Dans sa croisade contre l’éolien, l’administration Trump sort la planche à billets. Et massivement. Elle vient de dépenser plus de 650 millions d’euros pour stopper 4 projets.
L’administration Trump continue de stopper des projets éoliens
Le 17 juin 2026, l’administration américaine a officialisé un nouvel accord avec le groupe énergétique Invenergy afin de résilier quatre baux destinés au développement de parcs d’éolien offshore au large de New York, de la Californie et du Maine. Montant de l’opération : 765 millions de dollars, soit environ 659 millions d’euros au taux de change actuel.
Cette décision ne consiste pas à arrêter des installations déjà en fonctionnement. Les projets concernés se trouvaient encore dans une phase préparatoire. Pourtant, Washington a choisi de verser une compensation financière importante afin d’obtenir leur abandon volontaire. Derrière cette décision se dessine une réorientation énergétique assumée : ralentir l’expansion de l’éolien en mer au profit d’autres technologies jugées prioritaires par l’exécutif américain.
Pourquoi Trump paie pour arrêter ces projets d’éolien
À première vue, payer plusieurs centaines de millions d’euros pour empêcher la construction d’infrastructures peut sembler contradictoire. Le raisonnement de l’administration repose toutefois sur une logique politique et industrielle distincte.
Selon les déclarations du secrétaire à l’Intérieur Doug Burgum, rapportées par Reuters, le gouvernement considère que les investissements doivent être redirigés vers des sources capables d’assurer une production électrique continue. Il a expliqué que l’administration saluait la décision d’Invenergy de soutenir des solutions énergétiques apportant « des bénéfices réels aux consommateurs américains ».
Dans les faits, les fonds libérés doivent accompagner des investissements dans des centrales alimentées au gaz naturel dans plusieurs États du Midwest ainsi que dans des projets géothermiques dans l’Ouest américain. L’idée défendue par Washington est qu’une capacité pilotable serait mieux adaptée aux besoins industriels et à la sécurité énergétique nationale.
Cette stratégie marque une rupture avec la politique de soutien massif aux renouvelables portée durant les années précédentes sous la présidence Biden. L’éolien offshore, longtemps présenté comme un axe majeur de décarbonation du réseau américain, devient ici un secteur explicitement freiné par l’exécutif.
Les projets éoliens concernés et le coût réel pour les dollars publics
Les quatre projets concernés appartenaient au portefeuille offshore d’Invenergy. Ils n’étaient pas encore entrés dans une phase de construction industrielle mais représentaient plusieurs années de développement, d’études et de préparation réglementaire.
Le montant versé apparaît particulièrement élevé au regard de cet état d’avancement.
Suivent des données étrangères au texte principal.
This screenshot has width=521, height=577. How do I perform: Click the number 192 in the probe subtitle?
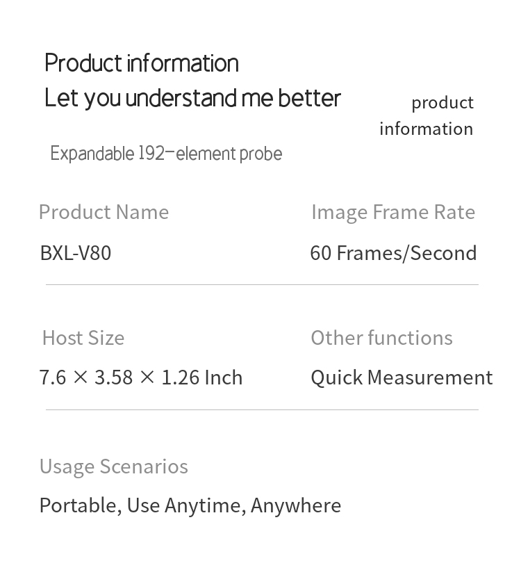pyautogui.click(x=151, y=153)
Selon Associated Press, le total des compensations déjà engagées par l’administration Trump pour mettre fin à différents projets éoliens atteint désormais environ 2,6 milliards de dollars, soit près de 2,24 milliards d’euros.
Cette somme inclut notamment un précédent accord conclu avec TotalEnergies, dont la valeur atteignait 928 millions de dollars, soit environ 804 millions d’euros. L’accumulation de ces rachats transforme progressivement une politique de blocage réglementaire en politique de sortie négociée.
Pour l’administration américaine, ce coût reste néanmoins inférieur aux dépenses qu’auraient nécessitées, selon son analyse, l’intégration de capacités intermittentes supplémentaires au réseau électrique. Cet argument est contesté par une partie des acteurs du secteur, qui soulignent que les projets annulés n’étaient pas encore suffisamment avancés pour démontrer leur coût réel sur le système électrique.